We burn wood in a wood burning stove for heating our house most of the time. My lovely wife often cooks my dinner on top of the stove. One day I jokingly, and to my great regret, told her that she was using up all the heat cooking, and this was why it was chilly in the house.

She asked why, of course, and requested that I tell her exactly how much heat we were losing by her cooking my dinner. I quickly realized that I was in over my head trying to explain how heat going into the food and pots and pans could not also be efficiently radiated into the house as well. Yikes!

Question is, how much (difference in) cooling of the house takes place just by placing the cold food on the table vs. putting it on the hot stove? Need I mention that she beats me at chess most of the time?

 

[the PC apeman]

Question is, how much (difference in) cooling of the house takes place just by placing the cold food on the table vs. putting it on the hot stove?

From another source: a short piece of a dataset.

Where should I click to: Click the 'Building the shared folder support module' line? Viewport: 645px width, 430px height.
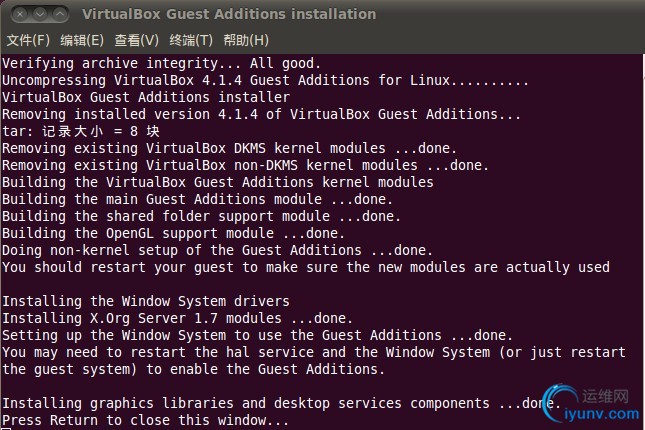pyautogui.click(x=200, y=216)
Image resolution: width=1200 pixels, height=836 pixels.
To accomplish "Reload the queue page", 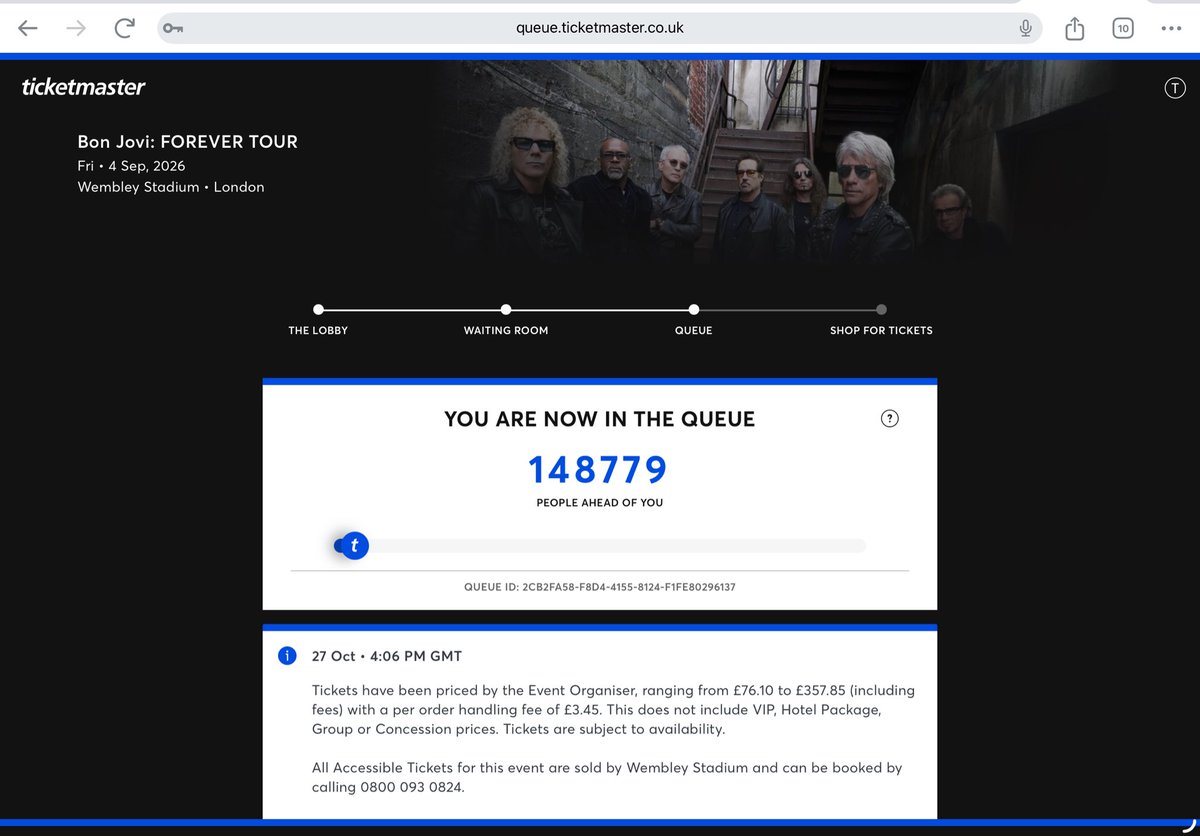I will pos(123,28).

As the problem is stated, there is no difference. Any heat put into the pan/food is still in the house and they will re-radiate that heat.

However, if the problem compares cooking on the wood stove versus your regular gas or electric stove then there is a difference. The kitchen stove is no longer introducing additional heat into the house.

 

[George]

I would have thought in this instance your house is a closed system, and as such every watt of energy emitted by your stove stays in the house. It matters not if the energy is in your belly or radiated directly into the room via the stove. Now when you wash the pots in cold water you will lose some energy down the sink.
I think.

 

[XBoxWarrior]

We burn wood in a wood burning stove for heating our house most of the time. My lovely wife often cooks my dinner on top of the stove. One day I jokingly, and to my great regret, told her that she was using up all the heat cooking, and this was why it was chilly in the house.

Dude, just add some more wood...(or close the window)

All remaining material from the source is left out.